EXERCISE REQUIREMENTS — Using the entries below, copy exactly each line from the line with "Select the Username input field" up to and including the line with "This screenshot has height=152, width=237.", with every picture left out.

SOURCE DATA —
---------------

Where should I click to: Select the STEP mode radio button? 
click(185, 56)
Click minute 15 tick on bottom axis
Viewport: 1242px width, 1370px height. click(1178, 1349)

---------------

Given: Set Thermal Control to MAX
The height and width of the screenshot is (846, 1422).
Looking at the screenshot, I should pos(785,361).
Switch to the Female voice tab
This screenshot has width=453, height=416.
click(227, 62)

---------------

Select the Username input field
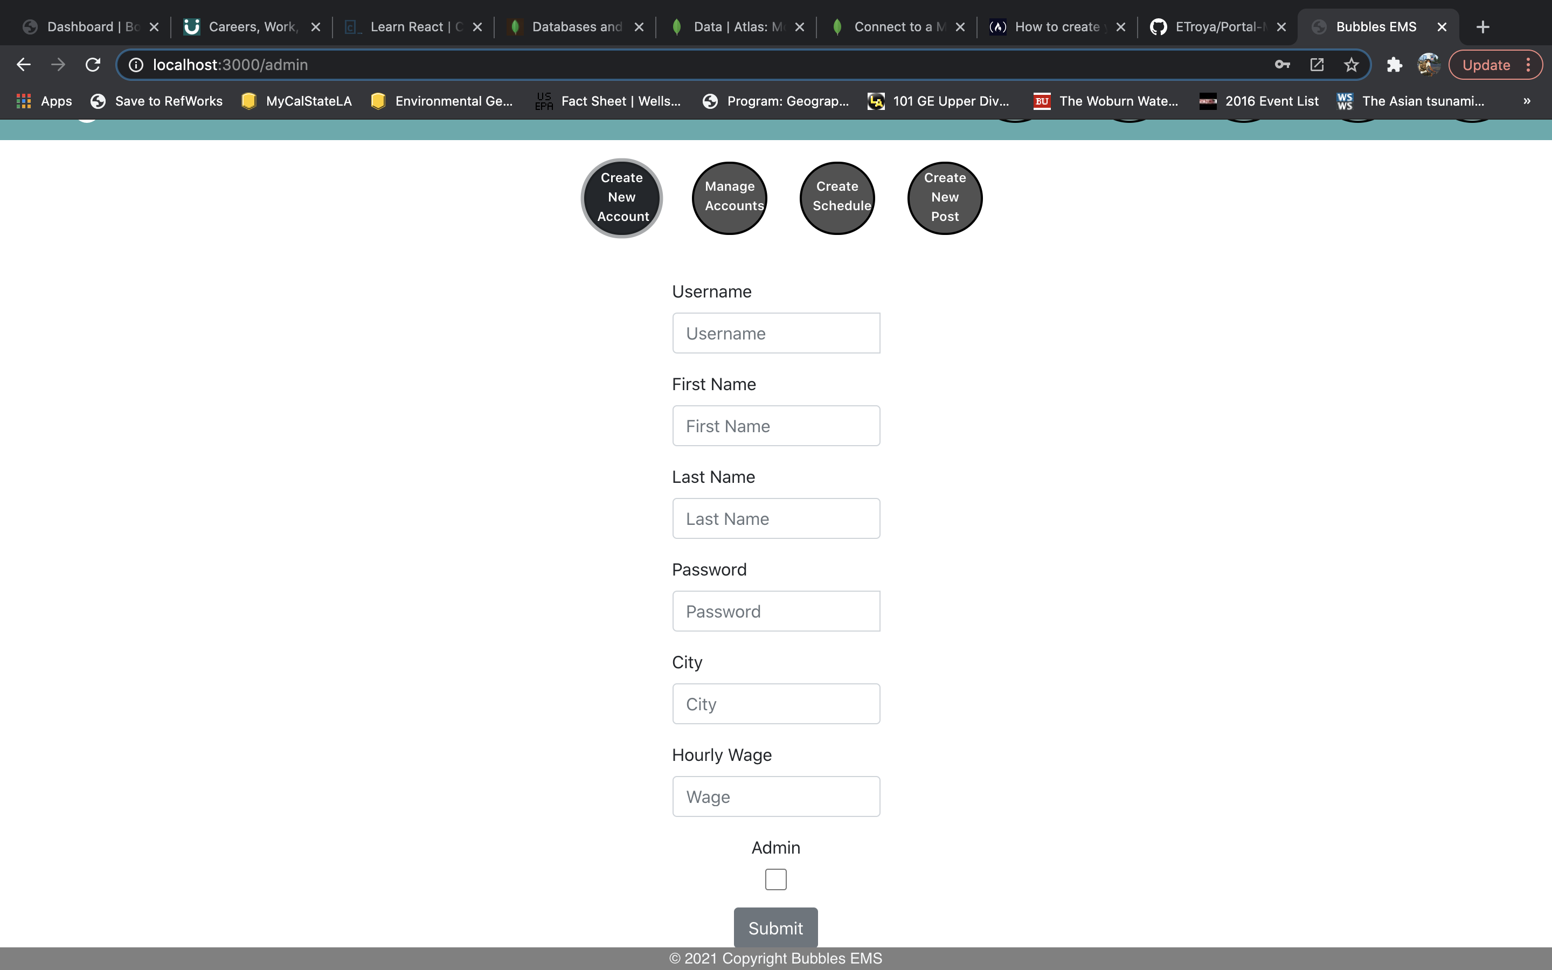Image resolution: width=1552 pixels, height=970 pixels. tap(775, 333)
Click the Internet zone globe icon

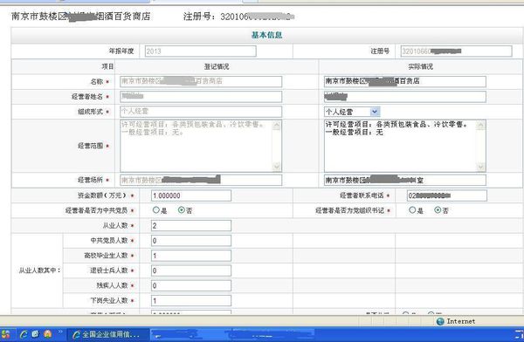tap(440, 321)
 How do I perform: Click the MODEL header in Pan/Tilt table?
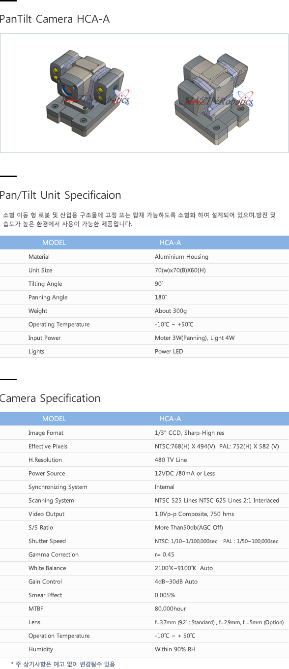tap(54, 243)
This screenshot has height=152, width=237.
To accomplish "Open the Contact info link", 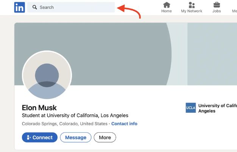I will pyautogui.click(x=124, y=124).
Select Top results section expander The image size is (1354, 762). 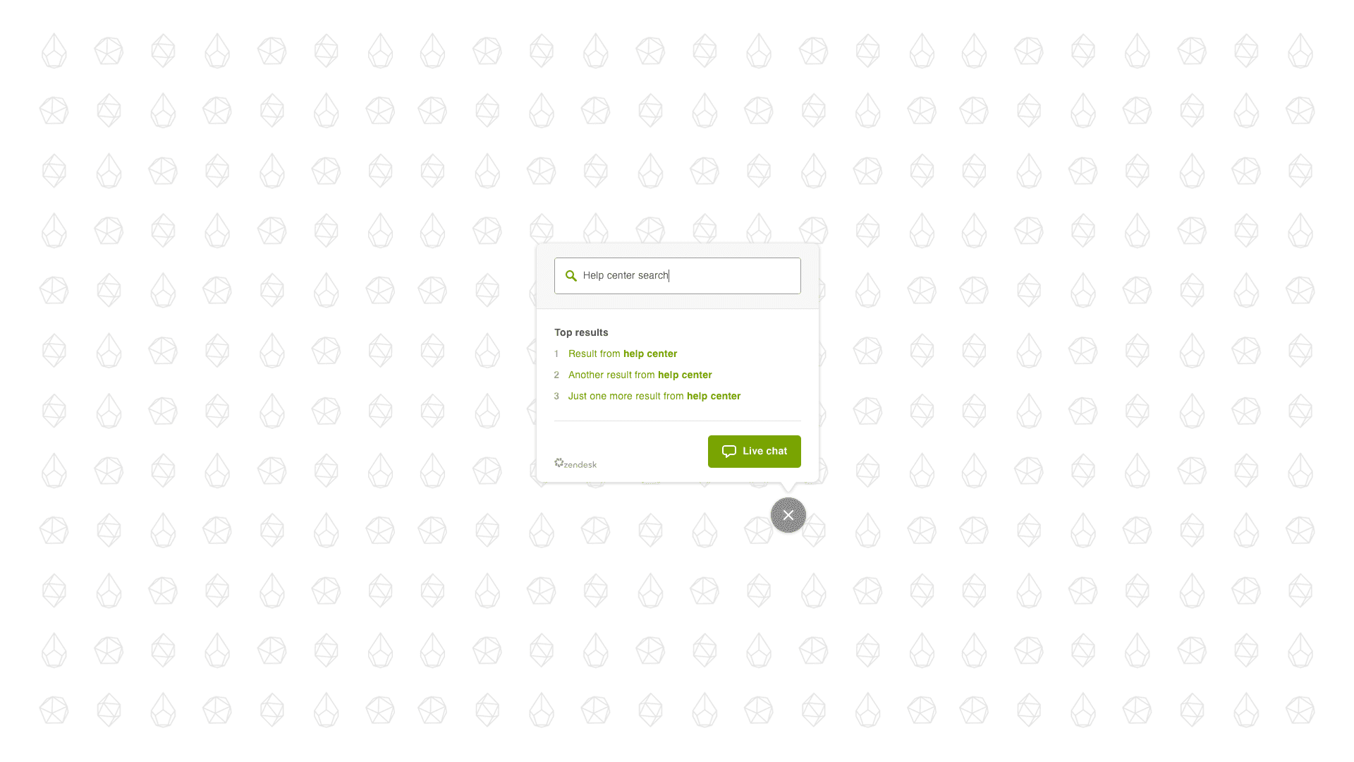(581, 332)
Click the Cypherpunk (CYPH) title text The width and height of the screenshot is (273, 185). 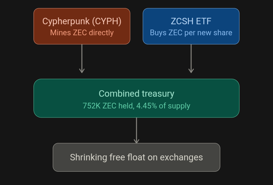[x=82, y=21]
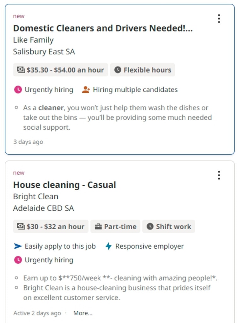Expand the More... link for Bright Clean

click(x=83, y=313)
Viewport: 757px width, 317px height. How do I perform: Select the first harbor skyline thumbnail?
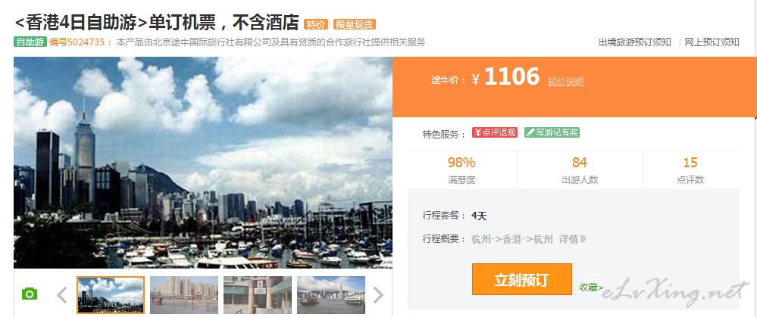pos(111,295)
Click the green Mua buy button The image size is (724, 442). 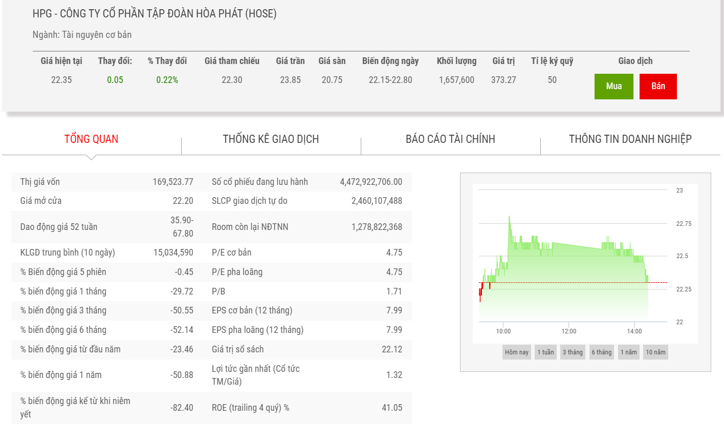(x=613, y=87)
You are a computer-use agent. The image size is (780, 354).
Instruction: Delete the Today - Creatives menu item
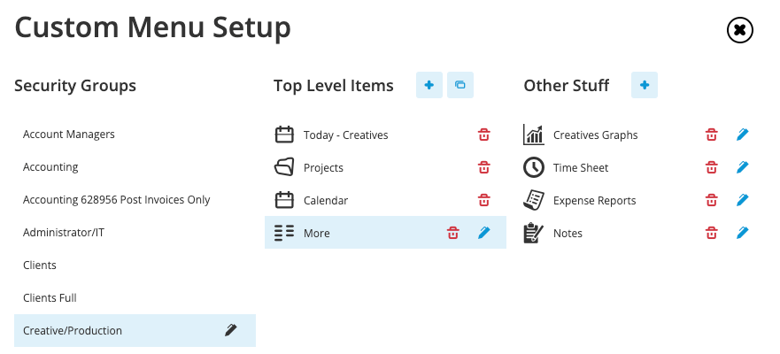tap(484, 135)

---------------

REPLY TO THE EXERCISE —
Select the Username input field
Image resolution: width=1552 pixels, height=970 pixels. tap(775, 333)
Click the Internet zone globe icon

tap(440, 321)
 How do I perform: Click the MODEL header in Pan/Tilt table?
tap(54, 243)
This screenshot has height=152, width=237.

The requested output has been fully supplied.